EXERCISE BRIEF: In the listing below, how many lines carry the word "computer"? Reply with only the number.

*-*-*

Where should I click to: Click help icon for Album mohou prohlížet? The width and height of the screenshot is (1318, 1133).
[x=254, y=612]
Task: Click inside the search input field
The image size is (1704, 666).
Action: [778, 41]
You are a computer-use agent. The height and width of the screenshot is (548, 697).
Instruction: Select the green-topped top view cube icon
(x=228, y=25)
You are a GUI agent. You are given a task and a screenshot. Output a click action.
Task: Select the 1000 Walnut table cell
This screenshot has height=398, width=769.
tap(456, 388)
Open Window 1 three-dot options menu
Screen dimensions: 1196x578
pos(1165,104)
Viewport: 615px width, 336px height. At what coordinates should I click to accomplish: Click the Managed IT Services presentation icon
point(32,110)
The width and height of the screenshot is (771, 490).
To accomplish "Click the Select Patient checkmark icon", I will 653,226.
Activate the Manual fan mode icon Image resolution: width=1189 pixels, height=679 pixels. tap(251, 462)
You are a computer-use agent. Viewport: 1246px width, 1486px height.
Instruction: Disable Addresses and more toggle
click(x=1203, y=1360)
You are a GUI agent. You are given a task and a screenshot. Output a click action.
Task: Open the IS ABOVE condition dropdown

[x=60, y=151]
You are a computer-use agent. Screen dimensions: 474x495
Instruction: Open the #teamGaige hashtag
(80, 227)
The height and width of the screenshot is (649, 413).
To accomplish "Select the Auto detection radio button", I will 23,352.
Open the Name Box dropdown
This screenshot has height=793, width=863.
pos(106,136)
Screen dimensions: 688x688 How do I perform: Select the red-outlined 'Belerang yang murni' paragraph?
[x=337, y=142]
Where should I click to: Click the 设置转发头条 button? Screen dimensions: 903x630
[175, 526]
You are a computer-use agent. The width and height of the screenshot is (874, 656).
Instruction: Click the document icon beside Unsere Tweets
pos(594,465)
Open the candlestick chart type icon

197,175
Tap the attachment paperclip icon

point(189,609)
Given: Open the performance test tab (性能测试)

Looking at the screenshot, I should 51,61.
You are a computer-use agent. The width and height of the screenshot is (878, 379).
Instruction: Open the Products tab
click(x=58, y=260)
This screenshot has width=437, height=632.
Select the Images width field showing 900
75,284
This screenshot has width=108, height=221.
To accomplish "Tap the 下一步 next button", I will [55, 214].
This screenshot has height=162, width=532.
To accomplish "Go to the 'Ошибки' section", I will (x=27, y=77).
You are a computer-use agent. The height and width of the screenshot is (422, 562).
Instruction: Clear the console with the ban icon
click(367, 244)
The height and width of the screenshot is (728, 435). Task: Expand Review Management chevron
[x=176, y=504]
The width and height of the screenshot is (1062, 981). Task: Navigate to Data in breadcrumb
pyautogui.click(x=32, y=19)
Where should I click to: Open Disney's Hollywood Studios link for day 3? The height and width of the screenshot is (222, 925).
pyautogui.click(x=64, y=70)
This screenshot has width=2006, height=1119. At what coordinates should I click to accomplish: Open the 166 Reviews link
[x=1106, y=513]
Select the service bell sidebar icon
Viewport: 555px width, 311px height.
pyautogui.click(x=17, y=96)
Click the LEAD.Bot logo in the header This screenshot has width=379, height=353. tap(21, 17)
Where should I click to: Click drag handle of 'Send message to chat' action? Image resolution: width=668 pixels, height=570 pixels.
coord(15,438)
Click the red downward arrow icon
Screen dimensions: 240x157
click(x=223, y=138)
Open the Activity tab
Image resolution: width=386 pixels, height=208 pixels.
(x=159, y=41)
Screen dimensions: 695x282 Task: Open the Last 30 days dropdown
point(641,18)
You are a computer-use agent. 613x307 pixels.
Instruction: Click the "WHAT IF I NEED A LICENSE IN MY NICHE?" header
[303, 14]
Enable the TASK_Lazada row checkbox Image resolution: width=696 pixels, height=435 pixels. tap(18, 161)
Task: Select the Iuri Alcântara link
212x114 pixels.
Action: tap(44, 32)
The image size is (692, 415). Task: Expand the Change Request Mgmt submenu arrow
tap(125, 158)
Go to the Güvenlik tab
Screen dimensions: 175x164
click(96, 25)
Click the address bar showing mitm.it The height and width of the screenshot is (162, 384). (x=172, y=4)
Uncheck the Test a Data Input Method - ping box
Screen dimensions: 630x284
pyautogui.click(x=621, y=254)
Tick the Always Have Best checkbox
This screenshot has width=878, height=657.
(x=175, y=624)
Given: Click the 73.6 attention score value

*-*-*

RESULT FOR THIS EXERCISE: 7